**EXERCISE**
Reproduce the records below exactly as they appear.

==== SUPPLIED MATERIAL ====

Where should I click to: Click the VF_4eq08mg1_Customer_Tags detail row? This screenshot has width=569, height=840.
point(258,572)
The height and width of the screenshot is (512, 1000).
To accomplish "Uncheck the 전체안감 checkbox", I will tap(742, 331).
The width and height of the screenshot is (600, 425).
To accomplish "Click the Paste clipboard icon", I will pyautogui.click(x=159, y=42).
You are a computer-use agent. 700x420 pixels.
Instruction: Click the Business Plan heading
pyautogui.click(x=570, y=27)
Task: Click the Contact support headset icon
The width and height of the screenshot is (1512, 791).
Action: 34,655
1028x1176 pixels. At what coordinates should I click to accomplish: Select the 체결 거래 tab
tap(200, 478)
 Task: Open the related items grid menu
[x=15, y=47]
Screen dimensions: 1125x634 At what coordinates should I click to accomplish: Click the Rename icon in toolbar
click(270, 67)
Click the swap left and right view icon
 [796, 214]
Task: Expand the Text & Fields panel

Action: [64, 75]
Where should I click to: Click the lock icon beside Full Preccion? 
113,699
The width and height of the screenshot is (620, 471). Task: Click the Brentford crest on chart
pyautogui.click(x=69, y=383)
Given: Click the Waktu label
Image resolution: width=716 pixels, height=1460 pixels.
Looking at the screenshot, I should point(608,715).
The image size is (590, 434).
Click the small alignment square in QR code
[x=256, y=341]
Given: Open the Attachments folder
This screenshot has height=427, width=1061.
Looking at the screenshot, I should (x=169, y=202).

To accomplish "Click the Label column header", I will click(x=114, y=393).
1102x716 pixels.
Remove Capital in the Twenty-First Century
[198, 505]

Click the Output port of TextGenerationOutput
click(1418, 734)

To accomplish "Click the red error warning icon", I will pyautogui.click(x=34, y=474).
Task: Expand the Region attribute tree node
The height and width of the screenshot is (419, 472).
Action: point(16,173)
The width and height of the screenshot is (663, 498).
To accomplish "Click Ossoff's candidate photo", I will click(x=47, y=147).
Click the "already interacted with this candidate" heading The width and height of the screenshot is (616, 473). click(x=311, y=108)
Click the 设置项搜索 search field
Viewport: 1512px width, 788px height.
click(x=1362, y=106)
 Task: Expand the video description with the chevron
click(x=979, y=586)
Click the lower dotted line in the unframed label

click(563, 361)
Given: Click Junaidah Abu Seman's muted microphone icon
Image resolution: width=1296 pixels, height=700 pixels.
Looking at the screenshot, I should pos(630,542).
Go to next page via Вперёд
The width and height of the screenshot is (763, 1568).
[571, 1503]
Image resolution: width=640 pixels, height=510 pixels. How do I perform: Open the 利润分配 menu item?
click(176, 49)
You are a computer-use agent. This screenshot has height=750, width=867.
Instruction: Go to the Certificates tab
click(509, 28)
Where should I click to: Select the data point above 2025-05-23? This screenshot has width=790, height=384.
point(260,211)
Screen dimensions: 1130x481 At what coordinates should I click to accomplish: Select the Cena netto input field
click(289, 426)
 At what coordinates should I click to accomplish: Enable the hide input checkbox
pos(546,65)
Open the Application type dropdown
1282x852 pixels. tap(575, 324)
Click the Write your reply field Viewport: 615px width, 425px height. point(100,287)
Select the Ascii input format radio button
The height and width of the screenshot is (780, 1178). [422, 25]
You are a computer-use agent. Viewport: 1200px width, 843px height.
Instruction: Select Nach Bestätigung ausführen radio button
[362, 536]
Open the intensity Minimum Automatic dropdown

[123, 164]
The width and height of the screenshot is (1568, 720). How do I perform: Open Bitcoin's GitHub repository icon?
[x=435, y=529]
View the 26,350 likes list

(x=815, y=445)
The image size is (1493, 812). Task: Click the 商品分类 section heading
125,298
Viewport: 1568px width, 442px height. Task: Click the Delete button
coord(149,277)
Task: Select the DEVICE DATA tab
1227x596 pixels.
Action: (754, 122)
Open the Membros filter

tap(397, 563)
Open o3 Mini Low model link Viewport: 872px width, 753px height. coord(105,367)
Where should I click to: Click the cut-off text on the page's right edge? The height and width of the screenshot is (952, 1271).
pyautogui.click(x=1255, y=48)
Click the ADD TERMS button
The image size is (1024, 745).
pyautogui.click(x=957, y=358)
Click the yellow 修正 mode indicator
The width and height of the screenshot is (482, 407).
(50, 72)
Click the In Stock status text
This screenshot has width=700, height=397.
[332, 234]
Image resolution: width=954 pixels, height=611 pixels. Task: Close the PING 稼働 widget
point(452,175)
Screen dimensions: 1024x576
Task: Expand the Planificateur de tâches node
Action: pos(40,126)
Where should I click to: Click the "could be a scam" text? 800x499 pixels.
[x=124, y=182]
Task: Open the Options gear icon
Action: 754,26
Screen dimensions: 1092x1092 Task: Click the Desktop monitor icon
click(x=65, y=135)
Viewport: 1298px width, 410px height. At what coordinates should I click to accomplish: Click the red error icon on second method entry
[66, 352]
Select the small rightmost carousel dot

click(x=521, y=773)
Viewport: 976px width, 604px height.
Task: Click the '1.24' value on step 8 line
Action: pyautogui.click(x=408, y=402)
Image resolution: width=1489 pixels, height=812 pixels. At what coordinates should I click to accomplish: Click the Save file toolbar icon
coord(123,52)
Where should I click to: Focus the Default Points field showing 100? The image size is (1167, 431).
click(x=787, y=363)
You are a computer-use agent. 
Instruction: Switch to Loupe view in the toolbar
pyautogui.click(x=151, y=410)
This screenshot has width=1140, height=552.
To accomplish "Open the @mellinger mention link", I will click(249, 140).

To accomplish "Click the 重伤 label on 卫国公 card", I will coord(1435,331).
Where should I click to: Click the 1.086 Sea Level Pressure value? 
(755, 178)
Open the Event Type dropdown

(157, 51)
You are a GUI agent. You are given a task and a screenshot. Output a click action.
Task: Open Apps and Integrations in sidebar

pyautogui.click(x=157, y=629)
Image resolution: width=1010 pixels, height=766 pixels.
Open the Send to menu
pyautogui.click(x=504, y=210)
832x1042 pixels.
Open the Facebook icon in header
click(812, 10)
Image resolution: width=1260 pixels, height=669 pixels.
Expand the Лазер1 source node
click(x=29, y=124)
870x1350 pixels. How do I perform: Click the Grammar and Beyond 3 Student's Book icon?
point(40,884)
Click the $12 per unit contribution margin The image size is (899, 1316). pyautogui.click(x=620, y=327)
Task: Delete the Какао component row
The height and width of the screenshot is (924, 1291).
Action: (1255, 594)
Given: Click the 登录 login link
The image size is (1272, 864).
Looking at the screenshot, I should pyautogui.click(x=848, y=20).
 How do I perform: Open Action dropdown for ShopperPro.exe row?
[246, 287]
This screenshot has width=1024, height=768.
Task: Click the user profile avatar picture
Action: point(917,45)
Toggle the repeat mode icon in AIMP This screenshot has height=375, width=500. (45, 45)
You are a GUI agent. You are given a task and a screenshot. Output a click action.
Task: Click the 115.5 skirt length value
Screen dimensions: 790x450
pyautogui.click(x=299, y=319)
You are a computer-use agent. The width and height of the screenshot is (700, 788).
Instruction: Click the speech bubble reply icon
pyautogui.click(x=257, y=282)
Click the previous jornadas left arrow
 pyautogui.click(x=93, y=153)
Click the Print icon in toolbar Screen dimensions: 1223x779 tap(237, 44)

====

**SOLUTION TO THIS TASK**
Where should I click to: Click the VF_4eq08mg1_Customer_Tags detail row? This screenshot has width=569, height=840.
point(258,572)
The height and width of the screenshot is (512, 1000).
To accomplish "Uncheck the 전체안감 checkbox", I will tap(742, 331).
The width and height of the screenshot is (600, 425).
To accomplish "Click the Paste clipboard icon", I will pyautogui.click(x=159, y=42).
You are a computer-use agent. 700x420 pixels.
Instruction: Click the Business Plan heading
pyautogui.click(x=570, y=27)
Task: Click the Contact support headset icon
The width and height of the screenshot is (1512, 791).
Action: 34,655
1028x1176 pixels. At what coordinates should I click to accomplish: Select the 체결 거래 tab
tap(200, 478)
 Task: Open the related items grid menu
[x=15, y=47]
Screen dimensions: 1125x634 At what coordinates should I click to accomplish: Click the Rename icon in toolbar
click(270, 67)
Click the swap left and right view icon
 [796, 214]
Task: Expand the Text & Fields panel

Action: [64, 75]
Where should I click to: Click the lock icon beside Full Preccion? 
113,699
The width and height of the screenshot is (620, 471). Task: Click the Brentford crest on chart
pyautogui.click(x=69, y=383)
Given: Click the Waktu label
Image resolution: width=716 pixels, height=1460 pixels.
Looking at the screenshot, I should point(608,715).
The image size is (590, 434).
Click the small alignment square in QR code
[x=256, y=341]
Given: Open the Attachments folder
This screenshot has height=427, width=1061.
Looking at the screenshot, I should (x=169, y=202).

To accomplish "Click the Label column header", I will click(x=114, y=393).
1102x716 pixels.
Remove Capital in the Twenty-First Century
[198, 505]

Click the Output port of TextGenerationOutput
click(1418, 734)

To accomplish "Click the red error warning icon", I will pyautogui.click(x=34, y=474).
Task: Expand the Region attribute tree node
The height and width of the screenshot is (419, 472).
Action: point(16,173)
The width and height of the screenshot is (663, 498).
To accomplish "Click Ossoff's candidate photo", I will click(x=47, y=147).
Click the "already interacted with this candidate" heading The width and height of the screenshot is (616, 473). click(x=311, y=108)
Click the 设置项搜索 search field
Viewport: 1512px width, 788px height.
click(x=1362, y=106)
 Task: Expand the video description with the chevron
click(x=979, y=586)
Click the lower dotted line in the unframed label

click(563, 361)
Given: Click Junaidah Abu Seman's muted microphone icon
Image resolution: width=1296 pixels, height=700 pixels.
Looking at the screenshot, I should pos(630,542).
Go to next page via Вперёд
The width and height of the screenshot is (763, 1568).
[571, 1503]
Image resolution: width=640 pixels, height=510 pixels. How do I perform: Open the 利润分配 menu item?
click(176, 49)
You are a computer-use agent. This screenshot has height=750, width=867.
Instruction: Go to the Certificates tab
click(509, 28)
Where should I click to: Select the data point above 2025-05-23? This screenshot has width=790, height=384.
point(260,211)
Screen dimensions: 1130x481 At what coordinates should I click to accomplish: Select the Cena netto input field
click(289, 426)
 At what coordinates should I click to accomplish: Enable the hide input checkbox
pos(546,65)
Open the Application type dropdown
1282x852 pixels. tap(575, 324)
Click the Write your reply field Viewport: 615px width, 425px height. point(100,287)
Select the Ascii input format radio button
The height and width of the screenshot is (780, 1178). [422, 25]
You are a computer-use agent. Viewport: 1200px width, 843px height.
Instruction: Select Nach Bestätigung ausführen radio button
[362, 536]
Open the intensity Minimum Automatic dropdown

[123, 164]
The width and height of the screenshot is (1568, 720). How do I perform: Open Bitcoin's GitHub repository icon?
[x=435, y=529]
View the 26,350 likes list

(x=815, y=445)
The image size is (1493, 812). Task: Click the 商品分类 section heading
125,298
Viewport: 1568px width, 442px height. Task: Click the Delete button
coord(149,277)
Task: Select the DEVICE DATA tab
1227x596 pixels.
Action: (754, 122)
Open the Membros filter

tap(397, 563)
Open o3 Mini Low model link Viewport: 872px width, 753px height. coord(105,367)
Where should I click to: Click the cut-off text on the page's right edge? The height and width of the screenshot is (952, 1271).
pyautogui.click(x=1255, y=48)
Click the ADD TERMS button
The image size is (1024, 745).
pyautogui.click(x=957, y=358)
Click the yellow 修正 mode indicator
The width and height of the screenshot is (482, 407).
(50, 72)
Click the In Stock status text
This screenshot has width=700, height=397.
[332, 234]
Image resolution: width=954 pixels, height=611 pixels. Task: Close the PING 稼働 widget
point(452,175)
Screen dimensions: 1024x576
Task: Expand the Planificateur de tâches node
Action: pos(40,126)
Where should I click to: Click the "could be a scam" text? 800x499 pixels.
[x=124, y=182]
Task: Open the Options gear icon
Action: 754,26
Screen dimensions: 1092x1092 Task: Click the Desktop monitor icon
click(x=65, y=135)
Viewport: 1298px width, 410px height. At what coordinates should I click to accomplish: Click the red error icon on second method entry
[66, 352]
Select the small rightmost carousel dot

click(x=521, y=773)
Viewport: 976px width, 604px height.
Task: Click the '1.24' value on step 8 line
Action: pyautogui.click(x=408, y=402)
Image resolution: width=1489 pixels, height=812 pixels. At what coordinates should I click to accomplish: Click the Save file toolbar icon
coord(123,52)
Where should I click to: Focus the Default Points field showing 100? The image size is (1167, 431).
click(x=787, y=363)
You are a computer-use agent. 
Instruction: Switch to Loupe view in the toolbar
pyautogui.click(x=151, y=410)
This screenshot has width=1140, height=552.
To accomplish "Open the @mellinger mention link", I will click(249, 140).

To accomplish "Click the 重伤 label on 卫国公 card", I will coord(1435,331).
Where should I click to: Click the 1.086 Sea Level Pressure value? 
(755, 178)
Open the Event Type dropdown

(157, 51)
You are a GUI agent. You are given a task and a screenshot. Output a click action.
Task: Open Apps and Integrations in sidebar

pyautogui.click(x=157, y=629)
Image resolution: width=1010 pixels, height=766 pixels.
Open the Send to menu
pyautogui.click(x=504, y=210)
832x1042 pixels.
Open the Facebook icon in header
click(812, 10)
Image resolution: width=1260 pixels, height=669 pixels.
Expand the Лазер1 source node
click(x=29, y=124)
870x1350 pixels. How do I perform: Click the Grammar and Beyond 3 Student's Book icon?
point(40,884)
Click the $12 per unit contribution margin The image size is (899, 1316). pyautogui.click(x=620, y=327)
Task: Delete the Какао component row
The height and width of the screenshot is (924, 1291).
Action: (1255, 594)
Given: Click the 登录 login link
The image size is (1272, 864).
Looking at the screenshot, I should pyautogui.click(x=848, y=20).
 How do I perform: Open Action dropdown for ShopperPro.exe row?
[246, 287]
This screenshot has width=1024, height=768.
Task: Click the user profile avatar picture
Action: point(917,45)
Toggle the repeat mode icon in AIMP This screenshot has height=375, width=500. (45, 45)
You are a GUI agent. You are given a task and a screenshot. Output a click action.
Task: Click the 115.5 skirt length value
Screen dimensions: 790x450
pyautogui.click(x=299, y=319)
You are a computer-use agent. The width and height of the screenshot is (700, 788).
Instruction: Click the speech bubble reply icon
pyautogui.click(x=257, y=282)
Click the previous jornadas left arrow
 pyautogui.click(x=93, y=153)
Click the Print icon in toolbar Screen dimensions: 1223x779 tap(237, 44)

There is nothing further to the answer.